Revista Opinión
Cuento los días para acercarme a ver la exposición del Bosco en el Nacional del Prado. Decía Muñoz Molina el sábado en Babelia:
"El Bosco, aunque trabajó a veces para grandes patronos,
pertenecía a un mundo relativamente provinciano, a una ciudad próspera pero no
hegemónica, a una forma de entender la vida y el oficio de la pintura muy
anclada en las tradiciones tardomedievales. Ser pintor no era una elección
personal, sino un destino de artesano. Igual que otros nacían en familias de
tintoreros o de carpinteros, El Bosco había nacido en una familia de pintores.
Su casa y probablemente su taller estaban en la misma plaza en la que se
celebraban los mercados. Desde muy pronto perteneció a una de esas
fraternidades a la vez cívicas y religiosas que eran uno de los ejes de la vida
comunitaria.

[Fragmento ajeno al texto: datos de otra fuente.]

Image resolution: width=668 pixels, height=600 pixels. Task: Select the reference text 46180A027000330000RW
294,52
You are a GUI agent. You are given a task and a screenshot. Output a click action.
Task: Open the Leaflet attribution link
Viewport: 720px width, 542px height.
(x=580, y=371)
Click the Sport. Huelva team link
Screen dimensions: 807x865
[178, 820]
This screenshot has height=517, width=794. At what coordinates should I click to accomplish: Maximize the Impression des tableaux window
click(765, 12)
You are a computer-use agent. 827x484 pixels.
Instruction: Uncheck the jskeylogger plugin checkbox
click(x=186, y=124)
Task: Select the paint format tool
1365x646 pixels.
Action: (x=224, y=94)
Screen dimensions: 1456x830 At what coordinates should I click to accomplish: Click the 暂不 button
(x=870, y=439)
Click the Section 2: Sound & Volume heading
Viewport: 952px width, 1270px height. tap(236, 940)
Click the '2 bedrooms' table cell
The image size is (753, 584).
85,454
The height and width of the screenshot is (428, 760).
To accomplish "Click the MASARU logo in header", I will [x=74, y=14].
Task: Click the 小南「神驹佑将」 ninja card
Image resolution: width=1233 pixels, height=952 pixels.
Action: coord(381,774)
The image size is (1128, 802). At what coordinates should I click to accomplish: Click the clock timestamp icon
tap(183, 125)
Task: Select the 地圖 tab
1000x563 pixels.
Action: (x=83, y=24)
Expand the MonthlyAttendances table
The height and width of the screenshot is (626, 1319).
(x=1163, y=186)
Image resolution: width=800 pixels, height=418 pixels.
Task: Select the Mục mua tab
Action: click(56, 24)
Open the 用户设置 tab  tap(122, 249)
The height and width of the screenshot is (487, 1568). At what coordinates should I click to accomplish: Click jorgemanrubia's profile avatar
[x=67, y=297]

Y su imaginación y su religiosidad estaban arraigadas en rituales
colectivos y sistemas de creencias populares que nos resultan mucho más
exóticos porque no han quedado muchos registros de ellos en la tradición
cultural: las procesiones en las que se mezclaba lo litúrgico y lo pagano, la
poesía oral, las atracciones de feria, los sermones apocalípticos de los
predicadores, los desfiles y las máscaras de carnaval, los refranes y dichos,
las celebraciones del calendario agrícola, la imaginería de los juegos de
naipes, las estampas devotas o grotescas que empezaba a difundir la imprenta."